I remember the morning after the attack. Determined to prove I was not broken I made pancakes for breakfast: a pile of them. The sounds of family felt echoey and far off: I couldn't smell my children. Deep shock. I was alive, bruised, purple fingerprints on my throat, no bones broken. Could have been much worse. Get on with it. Mothers are good at that. In 1996 I worked for an NGO in Botswana, Women Against Rape and I had seen raped mothers' getting on with it' going about their daily tasks: collecting water, cooking, going to work, raising their children: shut down, silent, angry. Raped mothers in refugee camps, in warzones, and perhaps living on your road have no option but to carry on. Unravelled by brutality.
My unravelling happened over time. Like ice cracking deep inside me, I fragmented. The physiological impact of profound fear changed my internal landscape. I became a stranger to myself. Disassociated from my people, I began drinking. My anger raged untamed. I wasn't going to be beaten by three men. I was omnipotent. I was deluded. My loyal children watched me unravelling. They were afraid and unprotected.
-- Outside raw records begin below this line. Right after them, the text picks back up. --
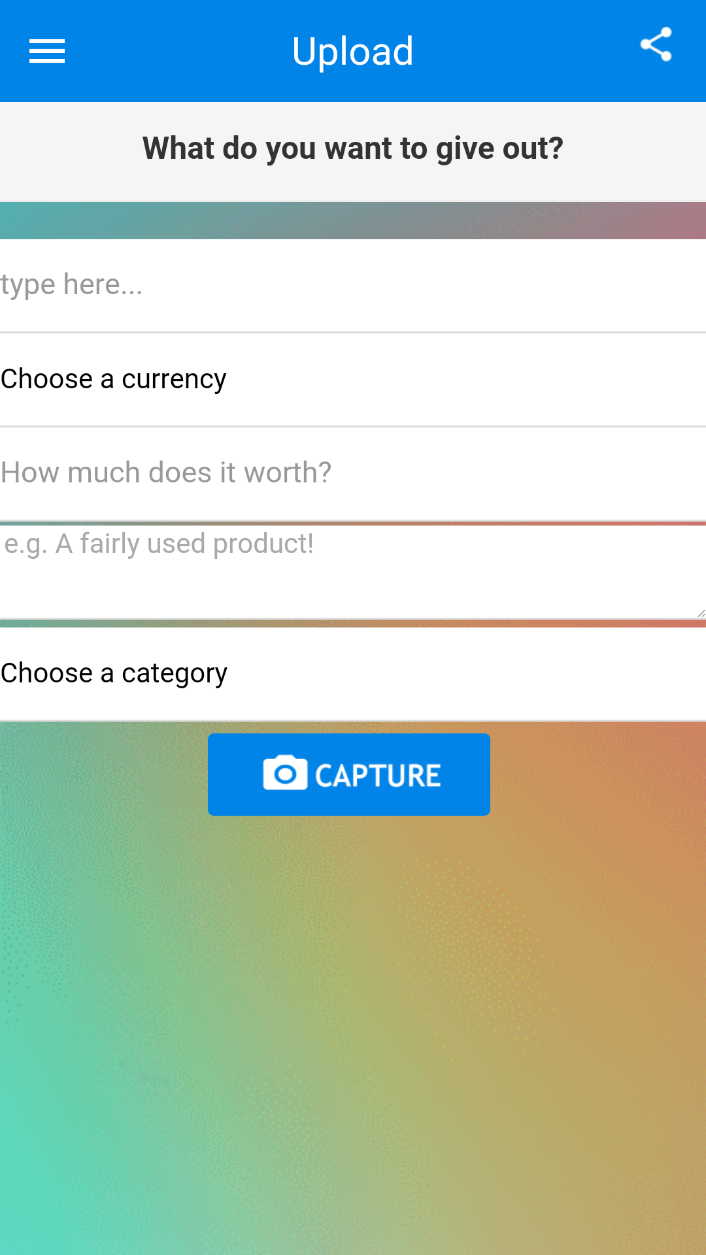
Task: Click the CAPTURE text label
Action: click(x=378, y=775)
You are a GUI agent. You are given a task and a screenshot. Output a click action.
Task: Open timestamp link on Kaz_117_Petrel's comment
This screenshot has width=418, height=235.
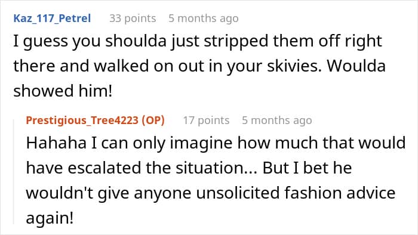204,18
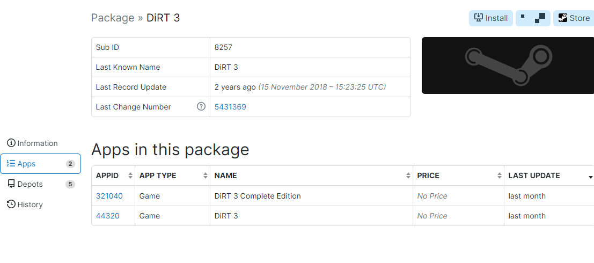
Task: Open the pixelated squares icon button
Action: (x=533, y=18)
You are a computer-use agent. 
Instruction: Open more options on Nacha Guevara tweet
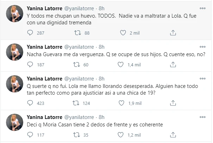click(202, 47)
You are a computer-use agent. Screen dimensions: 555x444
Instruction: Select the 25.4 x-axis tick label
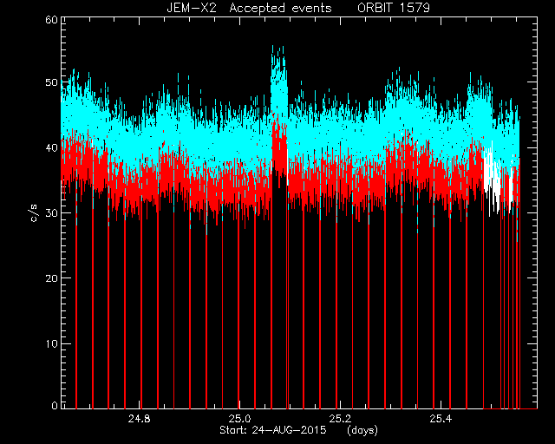click(x=441, y=419)
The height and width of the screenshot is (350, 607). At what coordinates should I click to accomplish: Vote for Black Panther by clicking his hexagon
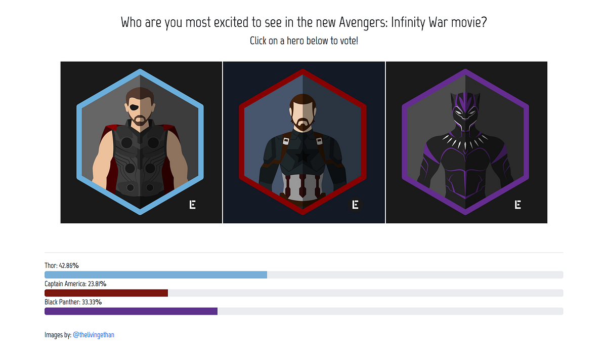[466, 142]
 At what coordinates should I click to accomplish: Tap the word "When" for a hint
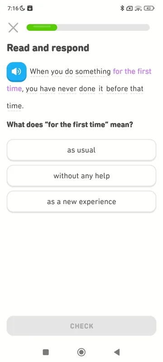(x=39, y=71)
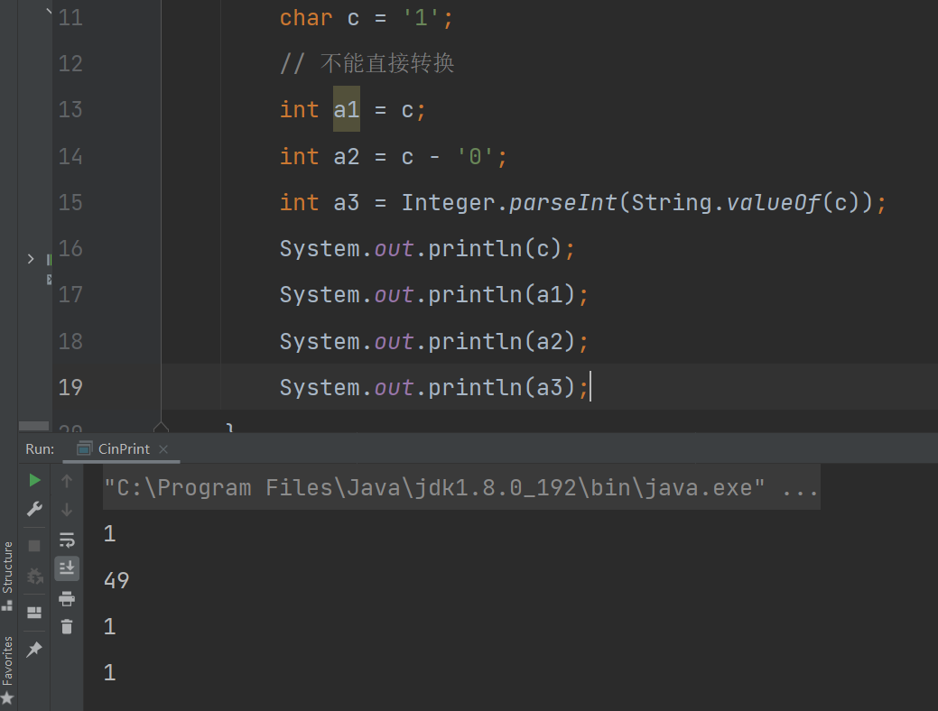Image resolution: width=938 pixels, height=711 pixels.
Task: Toggle soft-wrap for console output
Action: pos(68,541)
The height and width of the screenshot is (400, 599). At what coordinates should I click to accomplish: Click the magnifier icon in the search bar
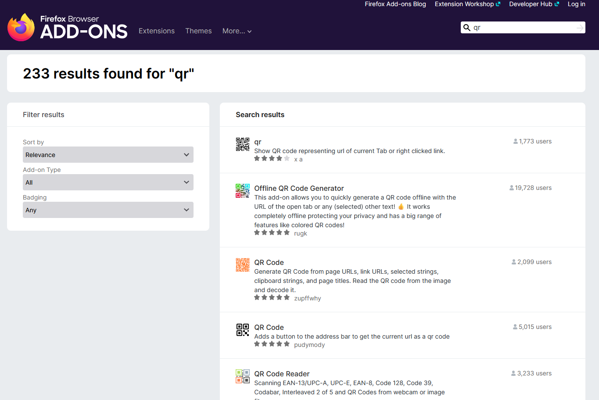(467, 27)
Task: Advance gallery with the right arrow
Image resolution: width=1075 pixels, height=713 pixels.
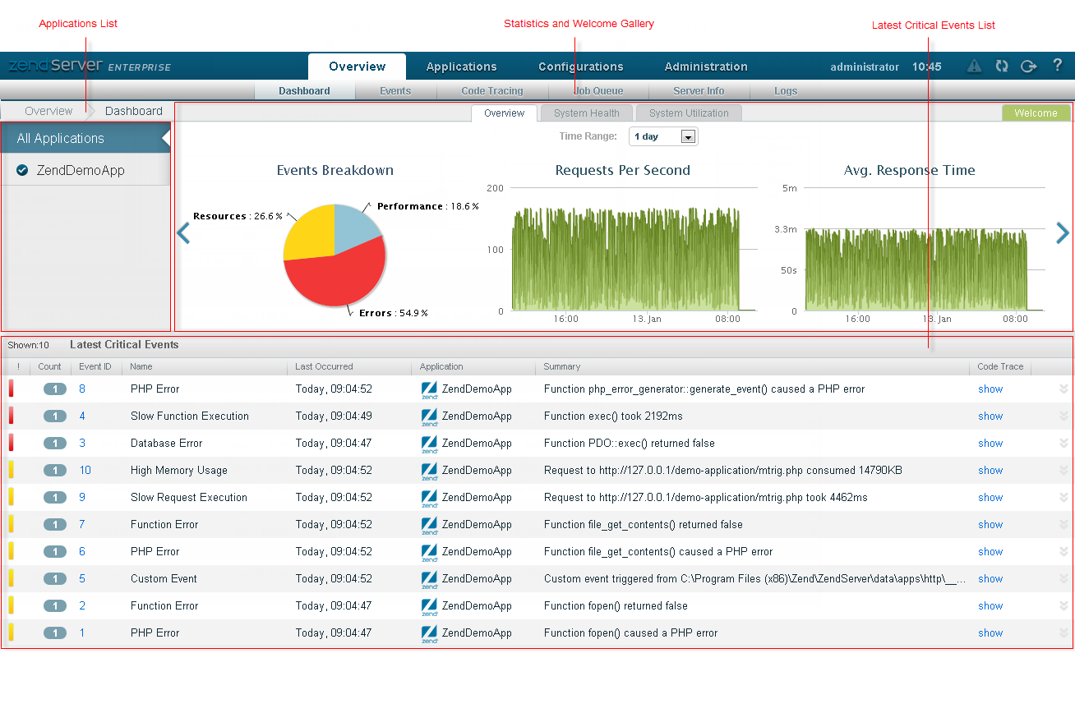Action: (1063, 234)
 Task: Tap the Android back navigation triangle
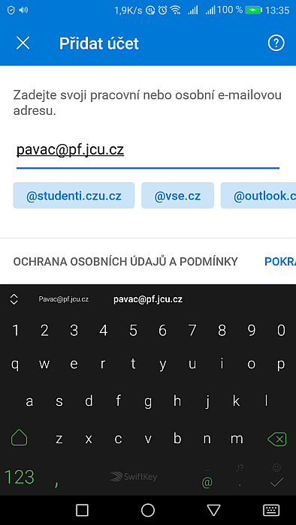(x=213, y=510)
When a rape is reported, it is imperative we consider the needs of the victim, and their family. We need to acknowledge rape doesn't just happen to one person. The model is there– we don't have to reinvent the wheel. AA and NA have programmes for families and partners, and gaining a deeper understanding is helpful for all parties. We need to be open and honest about human frailty and pain. That's scary in a Snapchat /Insta perfect world.
Rape is a crime long shrouded in shame and secrecy: currently, women and men are speaking out, and the shroud is being lifted: I celebrate that. Yet, for raped mothers, there is an additional and painful layer of shame that needs to be lifted and examined. No woman wants to be a bad mother. No-one wants to hurt their children. But I did hurt my children. The people I love most in the world lost the mother they had relied on and trusted. They learned to fear me. Simply put rape broke me, and my behaviour finally snapped the umbilical bonds of trust.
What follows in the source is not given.